Ivan Maksymov e Andriy Pototsky resolveram testar o impacto de vibração de alta frequência no corpo de uma minhoca. A ideia dos pesquisadores era, baseado no efeito das ondas de Faraday geradas quando um corpo de água é agitado em uma frequência crítica, analisar como a movimentação pode afetar organismos vivos.

O uso das minhocas foi por um motivo simples: elas são baratas, facilmente acessíveis e não dependem de aprovação de nenhum comitê de ética para seu uso. E, sim, eles conseguiram detectar ondas de Faraday no corpo da minhoca, descritas no estudo como “um cilindro elástico preenchido por líquido”.

Economia: a relação entre beijos e desigualdade social

Christopher Watkins, Juan David Leongómez, Jeanne Bovet, Agnieszka Å»elaźniewicz, Max Korbmacher, Marco Antônio Corrêa Varella, Ana Maria Fernandez, Danielle Wagstaff e Samuela Bolgan tentaram estabelecer uma relação entre quantidade de beijos na boca dados por indivíduos de um pais e as relações de desigualdade econômica em um país.

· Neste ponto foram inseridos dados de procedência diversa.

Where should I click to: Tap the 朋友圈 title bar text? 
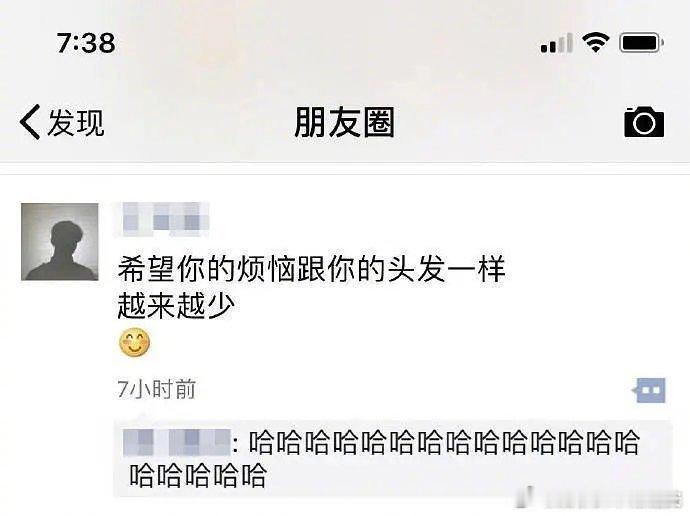coord(345,122)
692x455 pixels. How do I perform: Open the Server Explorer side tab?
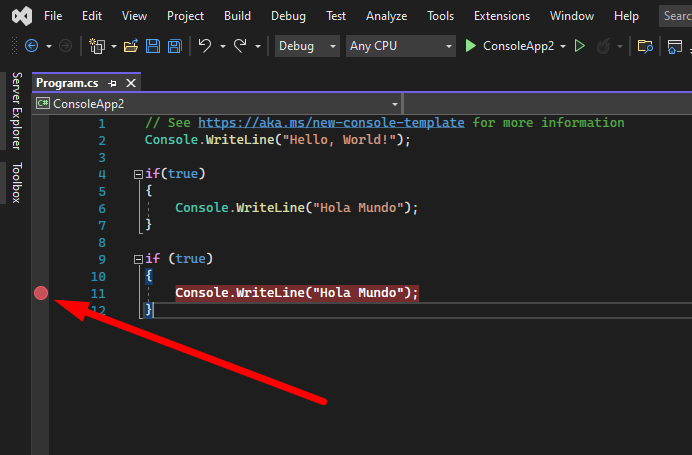pos(16,110)

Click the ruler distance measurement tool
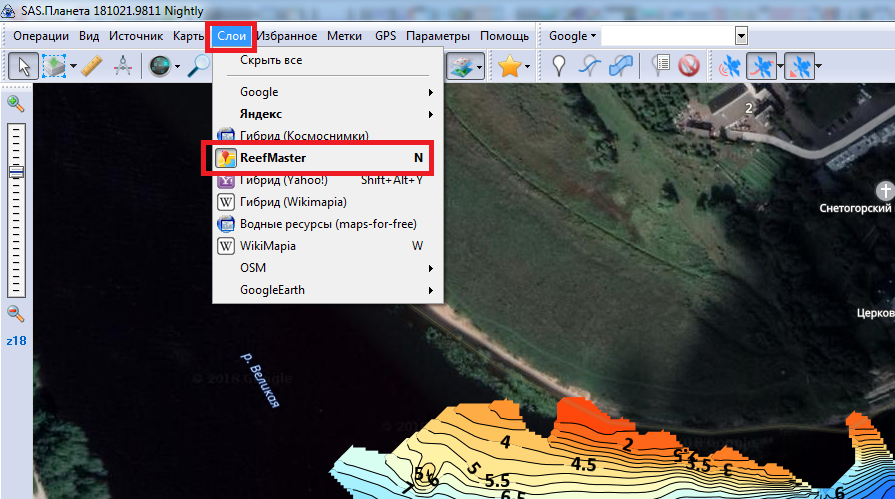tap(92, 67)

O objetivo da pesquisa era estimar questões econômicas de um país podem afetar as relações sociais, especialmente as românicas, representadas pelos beijos. O estudo com 3.109 participantes concluiu que os “indivíduos beijam seus parceiros mais frequentemente em países onde a competição por recursos é mais intensa, o que pode ter um papel importante na manutenção de laços estáveis de longo prazo em certos tipos de ambientes hostis”.

Entomologia: estuda inseto e tem medo de aranha?

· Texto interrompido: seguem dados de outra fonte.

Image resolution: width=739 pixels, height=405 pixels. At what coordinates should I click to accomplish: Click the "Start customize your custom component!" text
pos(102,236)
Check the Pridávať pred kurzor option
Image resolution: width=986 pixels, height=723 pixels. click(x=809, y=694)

Richard Vetter coletou evidências de que muitos entomologistas, os cientistas que estudam insetos, têm medo de aranhas, que não são insetos. Vetter é consciente das diferentes classificações biológicas, mas ainda achou curioso que, sim, existem profissionais do ramo, que mesmo com ampla familiaridade e proximidade com todos os tipos de insetos, ainda conseguem achar aranhas repulsivas, o que julgou particularmente curioso, já que não-entomologistas costumam entender insetos e aranhas igualmente repugnantes.

Medicina: se irritar com som de mastigação é doença

Nienke Vulink, Damiaan Denys, e Arnoud van Loon diagnosticaram uma nova condição médica que até então não era reconhecida: a misofonia, que é a aflição sentida ao ouvir o som de outras pessoas mastigando.

Por meio da pesquisa, os cientistas conseguiram chegar a um grupo de pacientes com reações similares a sons naturais do corpo de outras pessoas, como a mastigação e até mesmo a respiração. Observando as características desses pacientes, eles concluíram se tratar de uma doença, mais especificamente um transtorno psiquiátrico, com uma lista de padrões para se diagnosticar a misofonia.